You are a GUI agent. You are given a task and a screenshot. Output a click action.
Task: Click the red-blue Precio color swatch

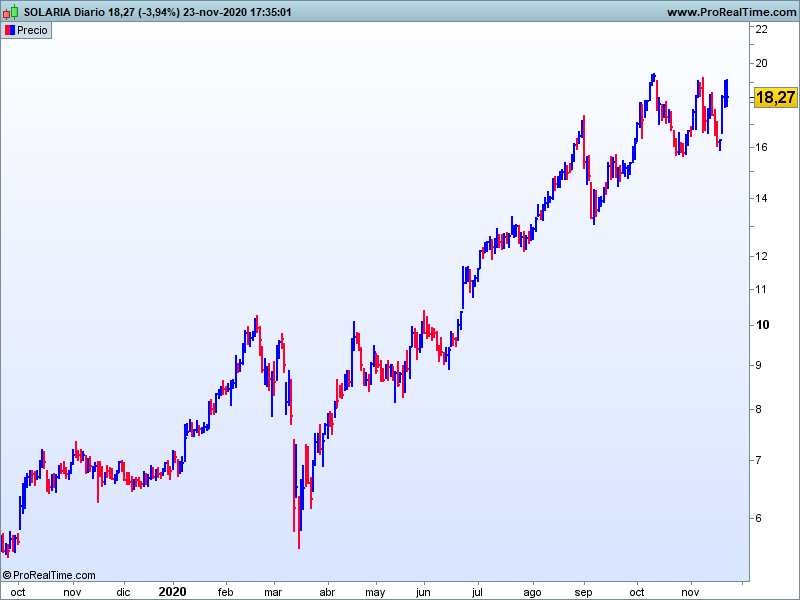point(9,30)
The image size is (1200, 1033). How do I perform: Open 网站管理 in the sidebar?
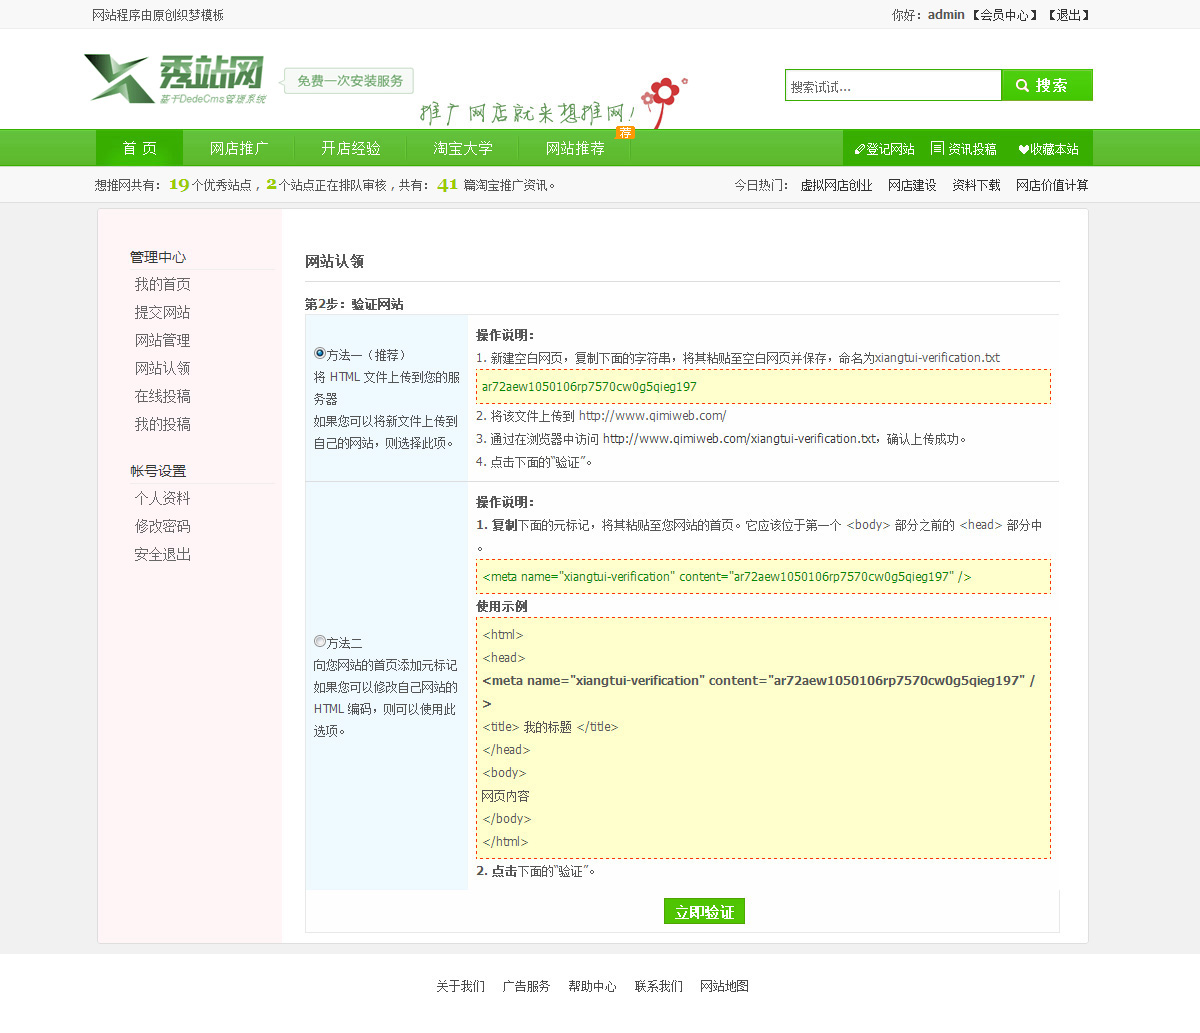[x=162, y=341]
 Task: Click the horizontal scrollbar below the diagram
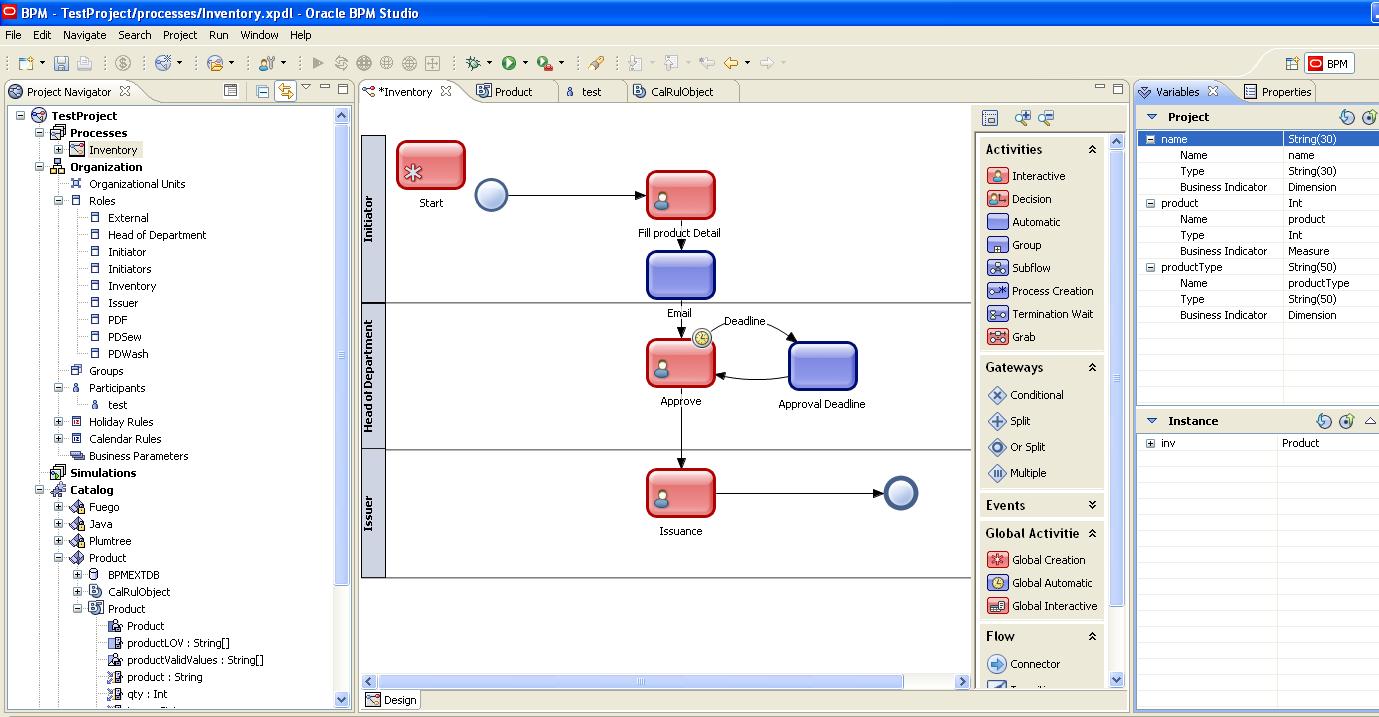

• _WHAT TO PRODUCE_
All lines from the one containing "Task: Click the red-blue Precio color swatch" through the end of the entries, both ends included, should be written out exactly, with no pictures.

• _ANSWER_
Task: Click the red-blue Precio color swatch

point(9,30)
The image size is (1200, 1033). How do I perform: Open 网站管理 in the sidebar?
[x=162, y=341]
 Task: Click the horizontal scrollbar below the diagram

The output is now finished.